Pixel coordinate grounding data:
▶

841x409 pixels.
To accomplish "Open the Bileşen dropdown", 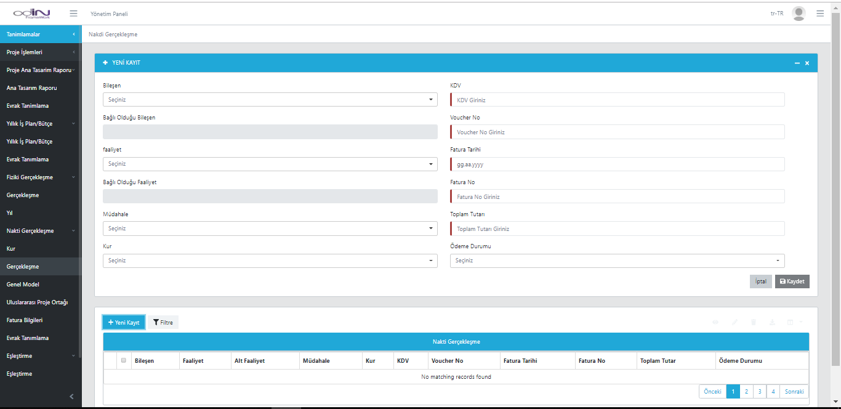I will click(x=270, y=100).
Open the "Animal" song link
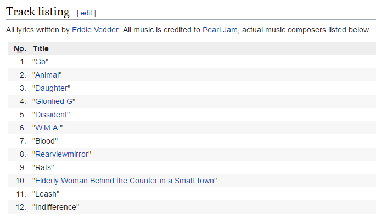The width and height of the screenshot is (376, 218). (x=47, y=75)
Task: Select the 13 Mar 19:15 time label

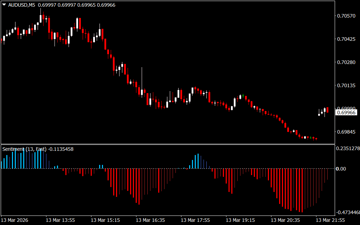Action: coord(240,220)
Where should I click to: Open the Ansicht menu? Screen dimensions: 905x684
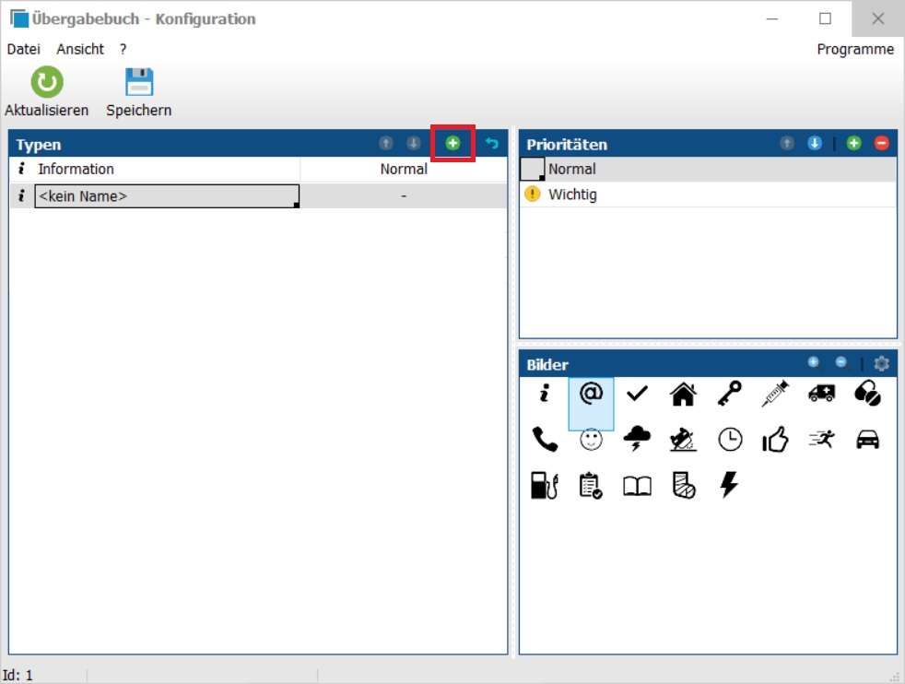click(80, 49)
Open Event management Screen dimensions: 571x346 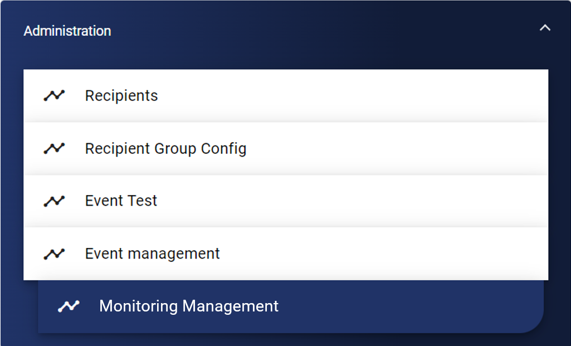(285, 254)
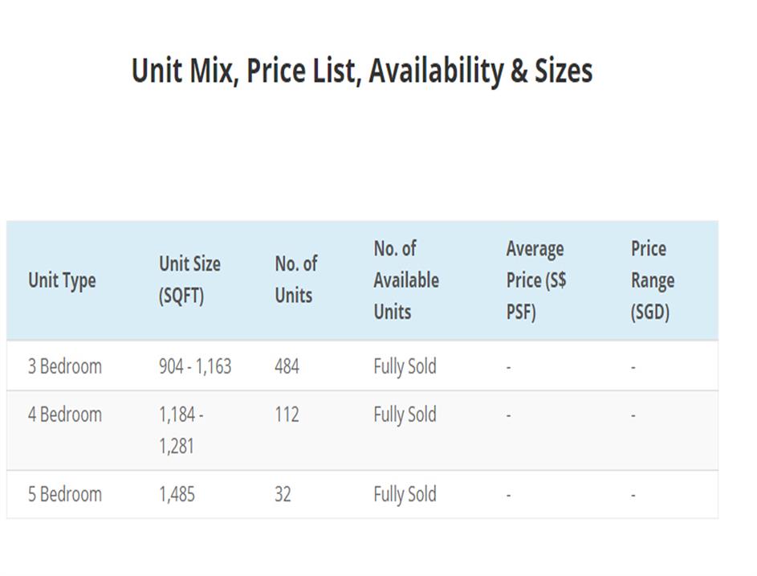Select the Price Range (SGD) header
This screenshot has height=576, width=757.
(x=652, y=280)
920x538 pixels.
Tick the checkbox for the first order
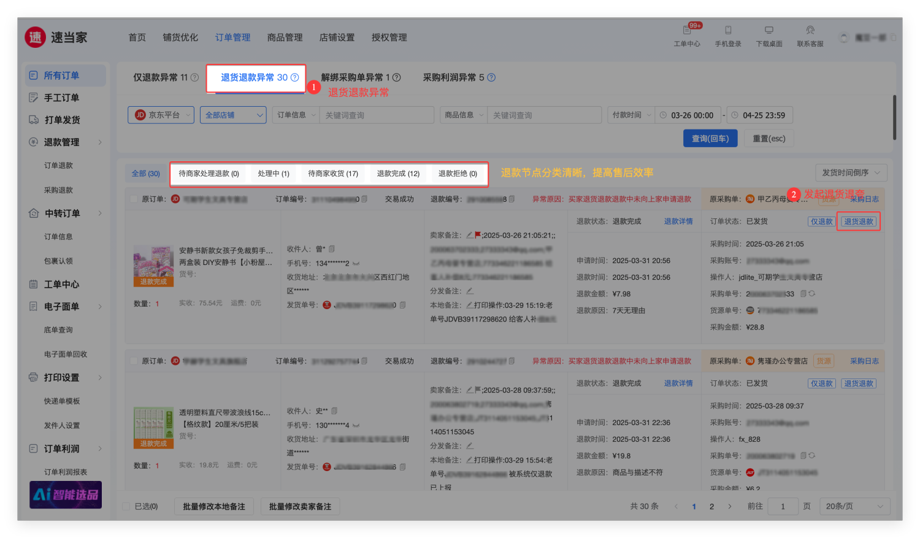[134, 199]
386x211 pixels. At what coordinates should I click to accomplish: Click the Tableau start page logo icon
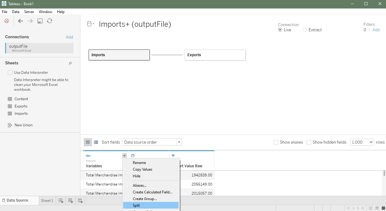6,21
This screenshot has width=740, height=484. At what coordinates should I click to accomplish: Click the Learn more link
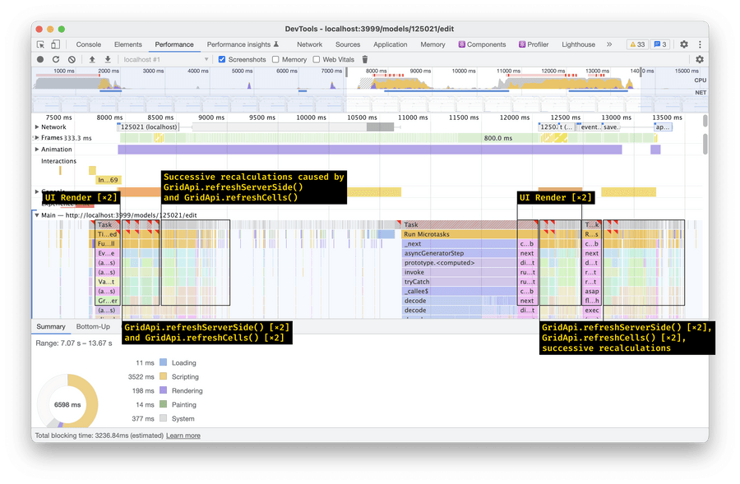183,436
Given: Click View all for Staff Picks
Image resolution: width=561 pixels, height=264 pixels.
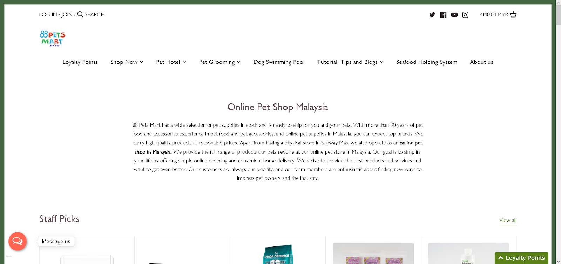Looking at the screenshot, I should 508,220.

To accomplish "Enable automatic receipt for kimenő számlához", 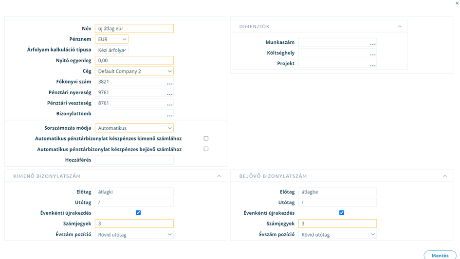I will [x=206, y=138].
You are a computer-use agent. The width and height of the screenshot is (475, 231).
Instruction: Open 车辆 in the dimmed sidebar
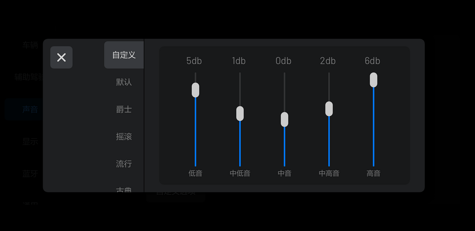click(x=30, y=45)
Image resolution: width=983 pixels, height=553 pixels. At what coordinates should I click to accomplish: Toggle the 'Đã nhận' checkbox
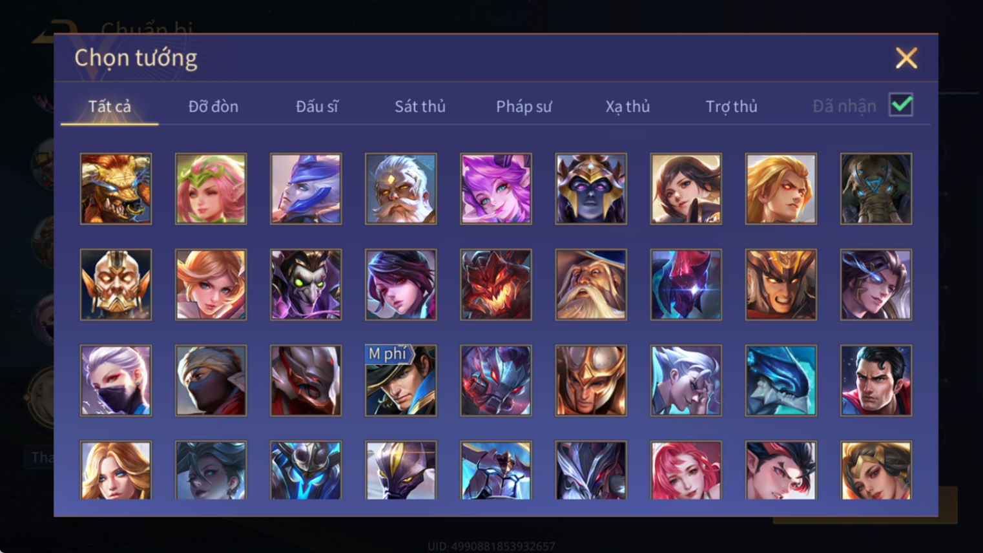pyautogui.click(x=900, y=105)
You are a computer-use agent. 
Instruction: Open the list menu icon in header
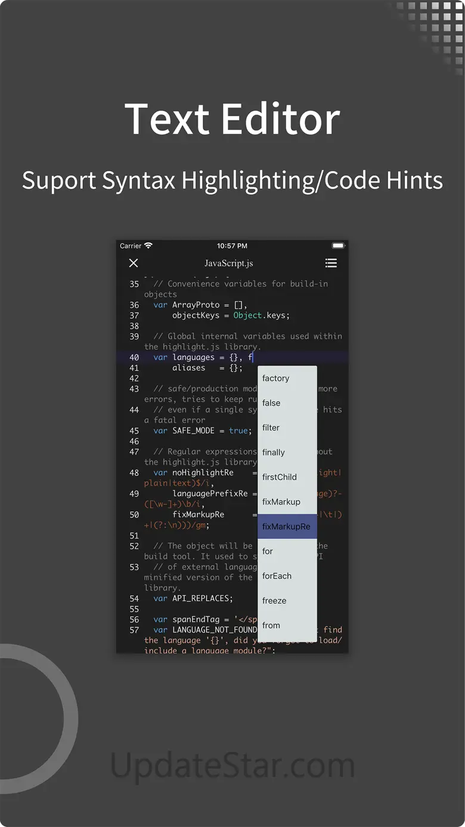tap(331, 263)
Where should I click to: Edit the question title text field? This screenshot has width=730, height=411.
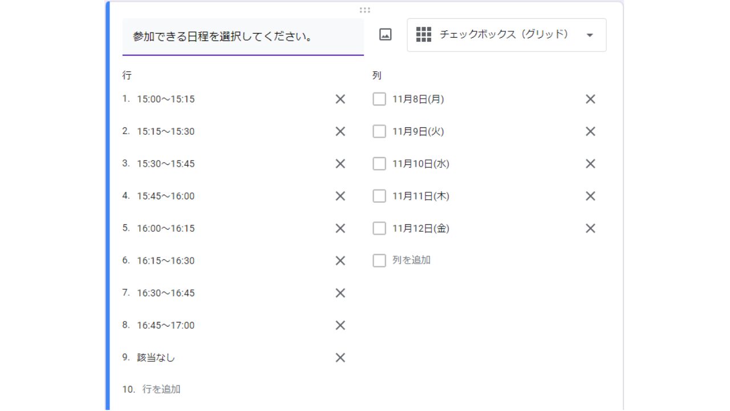click(243, 37)
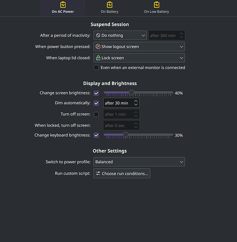This screenshot has width=237, height=242.
Task: Click the On AC Power battery icon
Action: tap(63, 5)
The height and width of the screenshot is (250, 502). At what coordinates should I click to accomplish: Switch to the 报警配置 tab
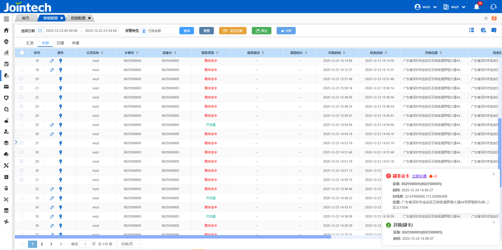click(x=78, y=18)
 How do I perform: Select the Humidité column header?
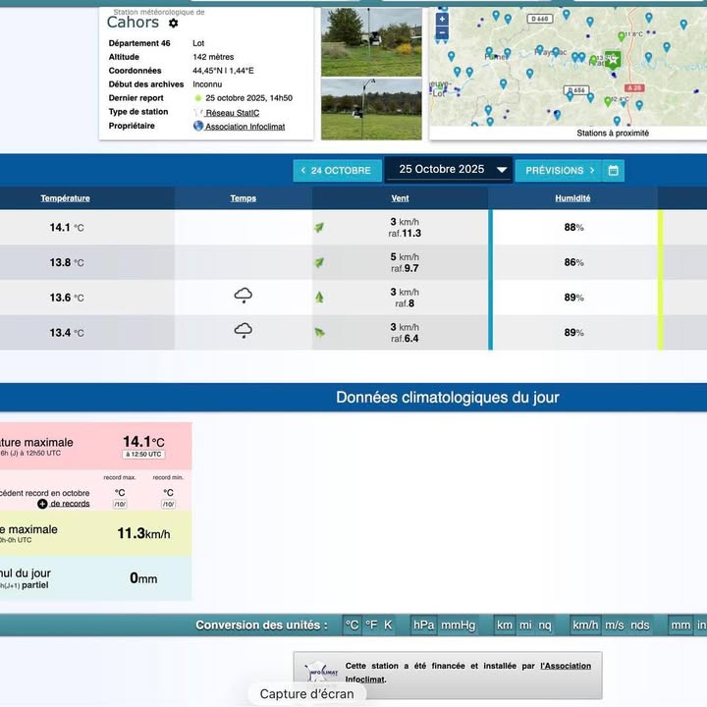point(572,198)
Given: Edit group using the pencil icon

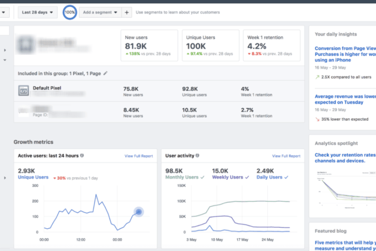Looking at the screenshot, I should [x=105, y=73].
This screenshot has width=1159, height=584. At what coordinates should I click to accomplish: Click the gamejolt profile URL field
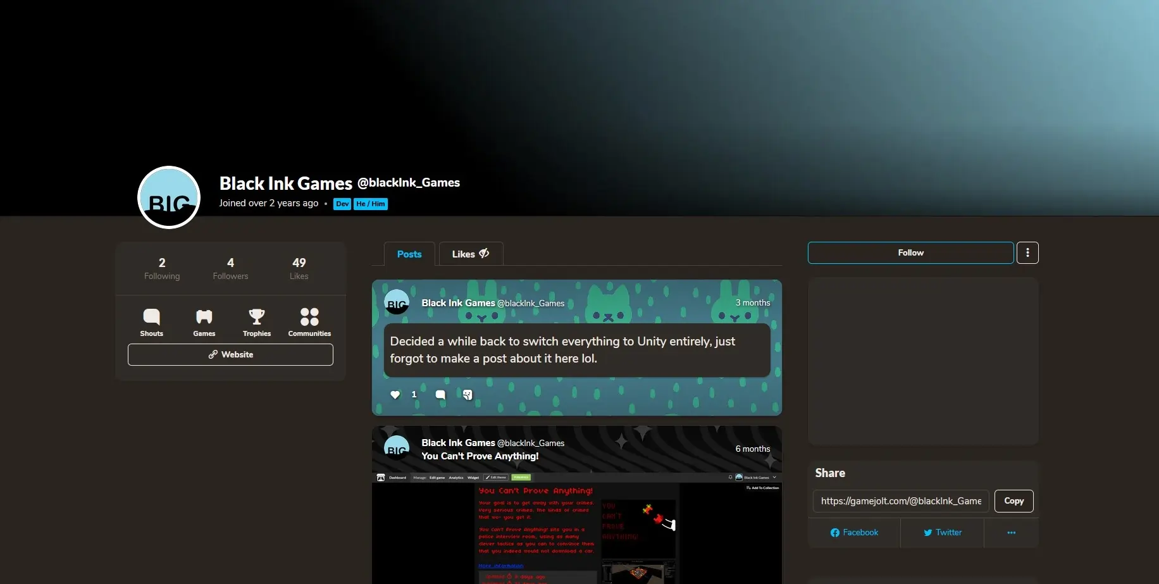(x=900, y=501)
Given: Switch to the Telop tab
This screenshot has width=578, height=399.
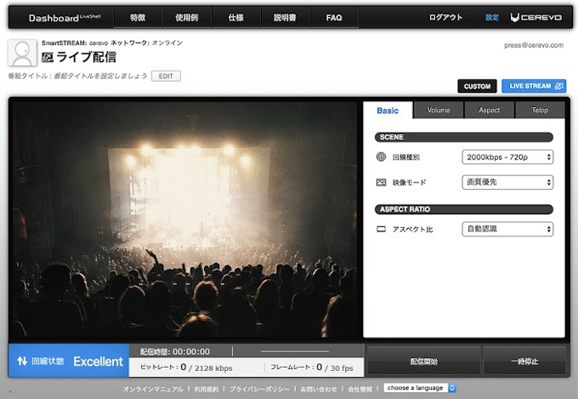Looking at the screenshot, I should click(538, 111).
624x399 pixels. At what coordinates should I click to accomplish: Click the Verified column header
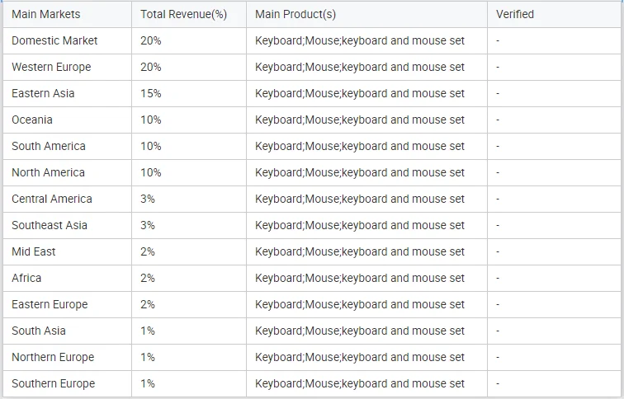pyautogui.click(x=515, y=14)
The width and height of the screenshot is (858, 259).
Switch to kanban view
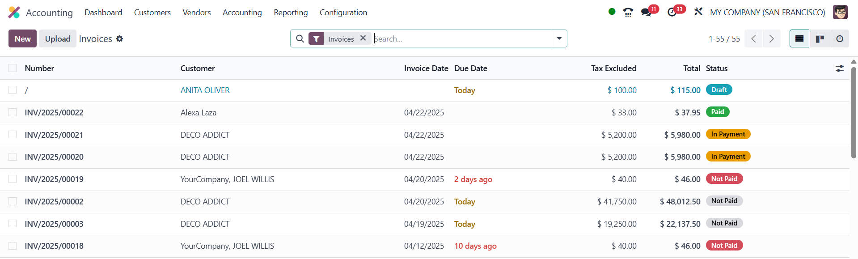point(820,39)
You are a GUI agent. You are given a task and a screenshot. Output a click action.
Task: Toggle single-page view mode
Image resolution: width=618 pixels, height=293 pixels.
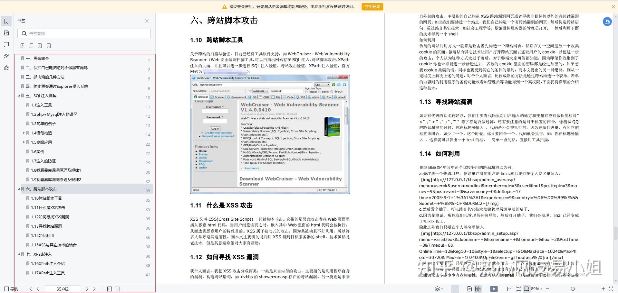tap(469, 289)
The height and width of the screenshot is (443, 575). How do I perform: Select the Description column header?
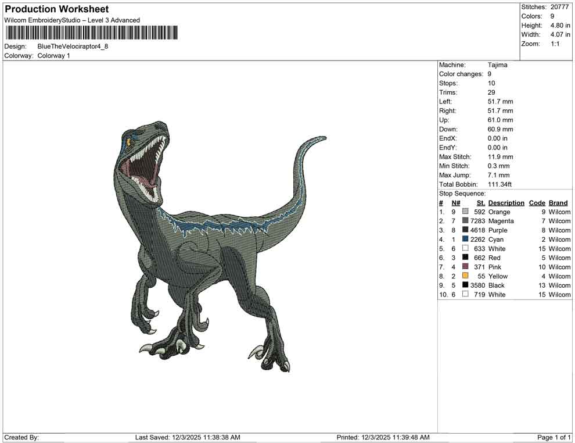(x=506, y=202)
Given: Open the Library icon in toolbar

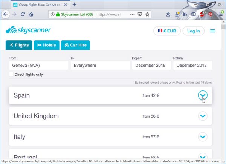Looking at the screenshot, I should point(185,14).
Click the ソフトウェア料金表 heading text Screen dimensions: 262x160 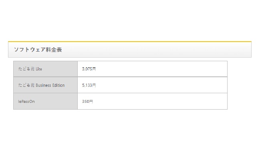(x=38, y=50)
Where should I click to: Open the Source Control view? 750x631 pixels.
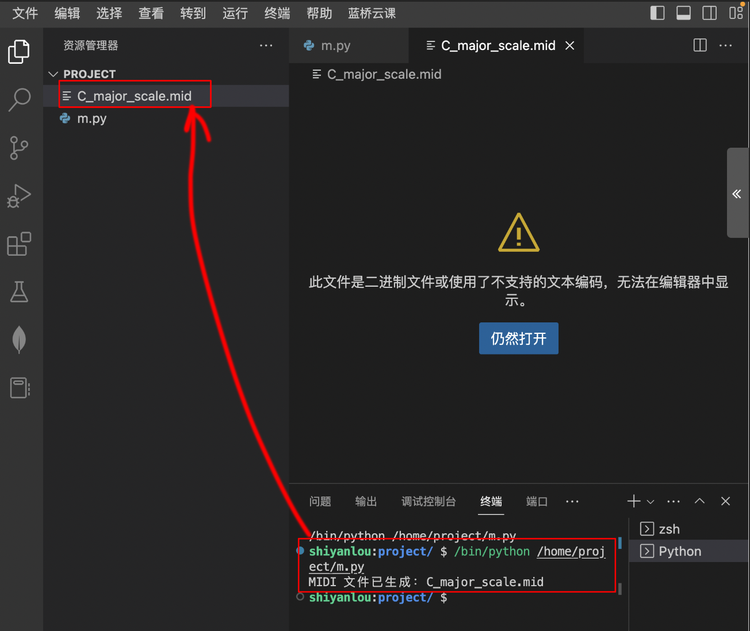tap(19, 148)
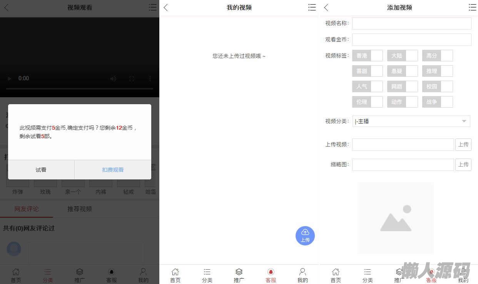
Task: Click the video player progress bar
Action: (79, 89)
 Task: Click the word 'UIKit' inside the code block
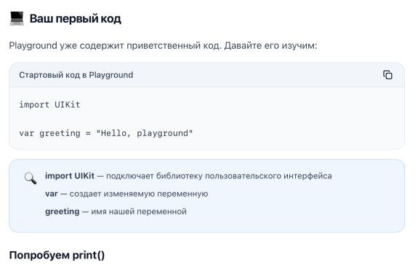[68, 105]
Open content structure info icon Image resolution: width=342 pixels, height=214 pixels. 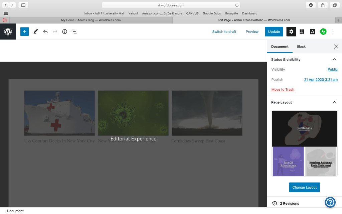tap(65, 32)
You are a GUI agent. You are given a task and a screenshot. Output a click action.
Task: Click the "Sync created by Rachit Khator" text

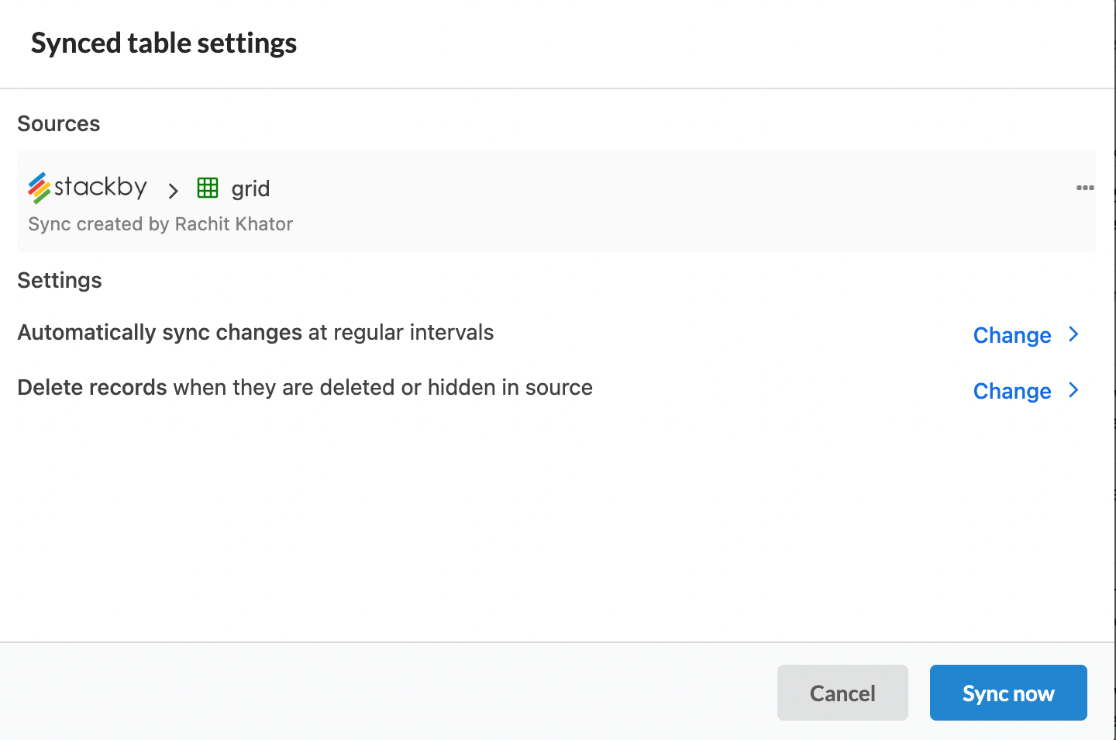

◀

WHAT IS REQUIRED: Looking at the entries above, work out how many lines contain "agent", then reply with that number and no other words.

RESULT OF THE TASK: 4